Методологически общее заключение к миметической терминологии является тем же самым, что и картина всех других исторически изучаемых нами терминов античной эстетики. Однако этим термином"подражание"так часто и так уродливо оперировали разного рода большие и малые новоевропейские мыслители, что в данном случае нам хотелось бы это заключение формулировать в более расчлененном виде.

1. Космологизм

Подводя итог всему нашему предыдущему исследованию, необходимо сказать, что мимесис имеет в античной эстетике универсальное значение. Внутрикосмические вещи подражают космосу в целом, космос в целом есть подражание надкосмическому уму, а этот ум, в свою очередь, есть подражание сверхбытийному первоединству. Но это всеобщее подражание отличается двумя чертами.

а)Во–первых, это подражание почти всегда мыслится не формально, не в смысле рисунка или документального изображения, но в смысле субстанциального воспроизведения, то есть в смысле производственной осуществленности. Это мы находим еще в религии Диониса, где хор почитателей Диониса считал себя вещественным и телесным воспроизведением самого Диониса. И этот субстанциальный миметизм остался в античности навсегда, несмотря ни на какие свои философские и рассудочные формулы. Платону, например, уже и совсем необязательно говорить здесь о богах. Вместо богов он говорит об идеях. Но субстанциальное воплощение и производственное овеществление этих идей все равно остается у него непререкаемой истиной.
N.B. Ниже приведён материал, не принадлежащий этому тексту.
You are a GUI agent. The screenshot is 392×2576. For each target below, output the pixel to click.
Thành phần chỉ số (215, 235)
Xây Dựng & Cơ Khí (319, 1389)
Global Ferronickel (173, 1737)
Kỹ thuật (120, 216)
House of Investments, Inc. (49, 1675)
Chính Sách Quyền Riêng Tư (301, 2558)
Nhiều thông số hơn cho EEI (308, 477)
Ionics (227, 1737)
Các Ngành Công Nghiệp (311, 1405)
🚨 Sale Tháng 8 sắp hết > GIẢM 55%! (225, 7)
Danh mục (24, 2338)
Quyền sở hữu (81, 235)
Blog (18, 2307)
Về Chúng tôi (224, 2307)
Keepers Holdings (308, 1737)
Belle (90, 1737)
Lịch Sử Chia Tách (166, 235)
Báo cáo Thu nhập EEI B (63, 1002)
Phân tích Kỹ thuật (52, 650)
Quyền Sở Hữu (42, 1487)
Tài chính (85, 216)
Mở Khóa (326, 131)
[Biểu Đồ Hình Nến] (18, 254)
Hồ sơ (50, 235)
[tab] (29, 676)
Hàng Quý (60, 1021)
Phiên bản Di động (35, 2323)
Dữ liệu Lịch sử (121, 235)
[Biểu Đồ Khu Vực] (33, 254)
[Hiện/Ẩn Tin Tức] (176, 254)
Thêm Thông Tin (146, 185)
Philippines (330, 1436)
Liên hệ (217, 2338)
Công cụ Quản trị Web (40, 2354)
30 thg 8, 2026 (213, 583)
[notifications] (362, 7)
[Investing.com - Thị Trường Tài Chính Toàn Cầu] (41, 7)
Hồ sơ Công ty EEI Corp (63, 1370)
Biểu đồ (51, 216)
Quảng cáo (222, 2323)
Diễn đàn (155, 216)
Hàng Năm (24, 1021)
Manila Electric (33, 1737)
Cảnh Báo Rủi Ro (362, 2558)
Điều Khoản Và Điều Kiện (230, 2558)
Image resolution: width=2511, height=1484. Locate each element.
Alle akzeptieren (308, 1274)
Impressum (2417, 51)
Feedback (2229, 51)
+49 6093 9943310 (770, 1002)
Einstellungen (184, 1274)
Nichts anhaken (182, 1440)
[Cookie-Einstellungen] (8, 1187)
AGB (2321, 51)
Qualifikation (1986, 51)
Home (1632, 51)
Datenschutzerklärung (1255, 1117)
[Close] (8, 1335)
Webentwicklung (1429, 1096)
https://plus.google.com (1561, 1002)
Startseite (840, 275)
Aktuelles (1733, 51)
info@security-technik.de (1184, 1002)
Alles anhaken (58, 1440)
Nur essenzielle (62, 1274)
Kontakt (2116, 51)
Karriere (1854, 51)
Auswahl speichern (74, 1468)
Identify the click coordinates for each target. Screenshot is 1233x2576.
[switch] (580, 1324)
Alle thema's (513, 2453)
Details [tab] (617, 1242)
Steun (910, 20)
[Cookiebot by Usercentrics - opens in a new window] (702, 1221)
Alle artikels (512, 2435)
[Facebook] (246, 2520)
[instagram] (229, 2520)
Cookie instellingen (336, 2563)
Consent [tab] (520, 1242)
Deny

б)Во–вторых, у многих часто возникает вопрос о том, как же это античность могла так низко ставить искусство, чтобы считать его, по примеру Платона, только"подражанием подражанию", то есть бесцельным и никому не нужным воспроизведением того, что вовсе и не нуждается ни в каком воспроизведении и существует вполне самостоятельно. Здесь необходимо иметь в виду, что в античности вовсе не было принижения искусства как такового, а был лишь отказ находить в искусстве какую нибудь самодовлеющую цельность. Не нужно забывать того, что вся античность, как мы в этом выше много раз убеждались, основывается на вещественно–телесной интуиции, отсюда и вытекает предпочтение вещей и, значит, создавание вещей, сравнительно с их невещественным изображением и только лишь условным, а не фактическим воплощением. Жизнь, изображаемая на картине, конечно, меньше и хуже, чем жизнь фактическая, так что, с точки зрения древних, нужно бороться за устроение самой жизни, а не за ее только зримое или только слышимое воспроизведение, по существу своему всегда только праздное.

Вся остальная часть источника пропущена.